→ **Instruction**: Reproduce the data below line for line, without changing anything.

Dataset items
Start
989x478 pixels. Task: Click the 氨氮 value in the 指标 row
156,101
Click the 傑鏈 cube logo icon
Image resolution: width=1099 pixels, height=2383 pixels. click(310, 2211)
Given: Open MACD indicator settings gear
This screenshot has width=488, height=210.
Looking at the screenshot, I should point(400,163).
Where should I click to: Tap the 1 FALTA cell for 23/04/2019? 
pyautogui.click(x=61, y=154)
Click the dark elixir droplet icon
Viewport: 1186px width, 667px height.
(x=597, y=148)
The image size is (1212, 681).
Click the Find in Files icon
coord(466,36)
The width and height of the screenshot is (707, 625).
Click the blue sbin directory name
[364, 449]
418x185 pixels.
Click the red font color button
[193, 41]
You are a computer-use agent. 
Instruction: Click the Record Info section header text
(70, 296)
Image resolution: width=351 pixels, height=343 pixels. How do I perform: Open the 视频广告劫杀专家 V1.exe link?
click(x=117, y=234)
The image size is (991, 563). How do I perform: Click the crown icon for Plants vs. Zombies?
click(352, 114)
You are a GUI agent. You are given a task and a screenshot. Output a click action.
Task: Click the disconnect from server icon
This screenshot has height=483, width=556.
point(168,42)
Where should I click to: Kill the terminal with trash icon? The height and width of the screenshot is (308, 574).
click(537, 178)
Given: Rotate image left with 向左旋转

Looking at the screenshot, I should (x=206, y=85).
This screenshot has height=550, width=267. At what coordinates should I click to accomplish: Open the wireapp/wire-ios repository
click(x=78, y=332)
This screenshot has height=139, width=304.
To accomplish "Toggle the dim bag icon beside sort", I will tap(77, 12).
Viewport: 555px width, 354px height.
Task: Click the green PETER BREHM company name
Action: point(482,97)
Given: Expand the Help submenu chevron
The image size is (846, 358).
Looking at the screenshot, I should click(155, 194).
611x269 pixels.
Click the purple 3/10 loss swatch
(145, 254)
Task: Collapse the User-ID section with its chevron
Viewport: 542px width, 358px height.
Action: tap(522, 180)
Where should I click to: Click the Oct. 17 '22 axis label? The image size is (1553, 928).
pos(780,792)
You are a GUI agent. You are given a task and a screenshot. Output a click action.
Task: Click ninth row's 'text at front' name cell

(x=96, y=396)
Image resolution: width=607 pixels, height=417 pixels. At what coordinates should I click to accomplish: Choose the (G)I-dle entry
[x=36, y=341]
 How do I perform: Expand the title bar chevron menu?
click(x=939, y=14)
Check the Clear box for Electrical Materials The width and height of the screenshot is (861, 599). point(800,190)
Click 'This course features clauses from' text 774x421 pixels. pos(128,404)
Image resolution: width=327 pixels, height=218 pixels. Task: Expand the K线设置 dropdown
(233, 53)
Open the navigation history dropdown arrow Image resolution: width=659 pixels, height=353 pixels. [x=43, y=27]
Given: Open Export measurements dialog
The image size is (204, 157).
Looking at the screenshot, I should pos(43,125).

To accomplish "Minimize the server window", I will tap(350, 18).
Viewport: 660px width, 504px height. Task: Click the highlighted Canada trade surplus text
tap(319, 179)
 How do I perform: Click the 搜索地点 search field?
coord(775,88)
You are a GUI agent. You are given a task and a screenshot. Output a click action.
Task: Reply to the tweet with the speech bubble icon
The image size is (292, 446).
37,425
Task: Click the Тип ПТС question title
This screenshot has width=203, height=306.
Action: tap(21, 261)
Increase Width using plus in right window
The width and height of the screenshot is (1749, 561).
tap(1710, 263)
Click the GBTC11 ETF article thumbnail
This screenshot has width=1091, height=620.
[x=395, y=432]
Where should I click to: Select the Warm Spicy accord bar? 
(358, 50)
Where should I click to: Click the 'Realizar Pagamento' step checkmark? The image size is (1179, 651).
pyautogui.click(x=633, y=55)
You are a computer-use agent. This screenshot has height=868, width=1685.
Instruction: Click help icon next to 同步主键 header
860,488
End
→ **Result of this task**:
989x478 pixels. Task: Click the 氨氮 value in the 指标 row
156,101
Click the 傑鏈 cube logo icon
Image resolution: width=1099 pixels, height=2383 pixels. click(310, 2211)
Given: Open MACD indicator settings gear
This screenshot has width=488, height=210.
Looking at the screenshot, I should point(400,163).
Where should I click to: Tap the 1 FALTA cell for 23/04/2019? 
pyautogui.click(x=61, y=154)
Click the dark elixir droplet icon
Viewport: 1186px width, 667px height.
(x=597, y=148)
The image size is (1212, 681).
Click the Find in Files icon
coord(466,36)
The width and height of the screenshot is (707, 625).
Click the blue sbin directory name
[364, 449]
418x185 pixels.
Click the red font color button
[193, 41]
You are a computer-use agent. 
Instruction: Click the Record Info section header text
(70, 296)
Image resolution: width=351 pixels, height=343 pixels. How do I perform: Open the 视频广告劫杀专家 V1.exe link?
click(x=117, y=234)
The image size is (991, 563). How do I perform: Click the crown icon for Plants vs. Zombies?
click(352, 114)
You are a GUI agent. You are given a task and a screenshot. Output a click action.
Task: Click the disconnect from server icon
This screenshot has height=483, width=556.
point(168,42)
Where should I click to: Kill the terminal with trash icon? The height and width of the screenshot is (308, 574).
click(537, 178)
Given: Rotate image left with 向左旋转

Looking at the screenshot, I should (x=206, y=85).
This screenshot has height=550, width=267. At what coordinates should I click to accomplish: Open the wireapp/wire-ios repository
click(x=78, y=332)
This screenshot has height=139, width=304.
To accomplish "Toggle the dim bag icon beside sort", I will tap(77, 12).
Viewport: 555px width, 354px height.
Task: Click the green PETER BREHM company name
Action: point(482,97)
Given: Expand the Help submenu chevron
The image size is (846, 358).
Looking at the screenshot, I should click(155, 194).
611x269 pixels.
Click the purple 3/10 loss swatch
(145, 254)
Task: Collapse the User-ID section with its chevron
Viewport: 542px width, 358px height.
Action: tap(522, 180)
Where should I click to: Click the Oct. 17 '22 axis label? The image size is (1553, 928).
pos(780,792)
You are a GUI agent. You are given a task and a screenshot. Output a click action.
Task: Click ninth row's 'text at front' name cell

(x=96, y=396)
Image resolution: width=607 pixels, height=417 pixels. At what coordinates should I click to accomplish: Choose the (G)I-dle entry
[x=36, y=341]
 How do I perform: Expand the title bar chevron menu?
click(x=939, y=14)
Check the Clear box for Electrical Materials The width and height of the screenshot is (861, 599). point(800,190)
Click 'This course features clauses from' text 774x421 pixels. pos(128,404)
Image resolution: width=327 pixels, height=218 pixels. Task: Expand the K线设置 dropdown
(233, 53)
Open the navigation history dropdown arrow Image resolution: width=659 pixels, height=353 pixels. [x=43, y=27]
Given: Open Export measurements dialog
The image size is (204, 157).
Looking at the screenshot, I should pos(43,125).

To accomplish "Minimize the server window", I will tap(350, 18).
Viewport: 660px width, 504px height. Task: Click the highlighted Canada trade surplus text
tap(319, 179)
 How do I perform: Click the 搜索地点 search field?
coord(775,88)
You are a GUI agent. You are given a task and a screenshot. Output a click action.
Task: Reply to the tweet with the speech bubble icon
The image size is (292, 446).
37,425
Task: Click the Тип ПТС question title
This screenshot has width=203, height=306.
Action: tap(21, 261)
Increase Width using plus in right window
The width and height of the screenshot is (1749, 561).
tap(1710, 263)
Click the GBTC11 ETF article thumbnail
This screenshot has width=1091, height=620.
[x=395, y=432]
Where should I click to: Select the Warm Spicy accord bar? 
(358, 50)
Where should I click to: Click the 'Realizar Pagamento' step checkmark? The image size is (1179, 651).
pyautogui.click(x=633, y=55)
You are a computer-use agent. This screenshot has height=868, width=1685.
Instruction: Click help icon next to 同步主键 header
860,488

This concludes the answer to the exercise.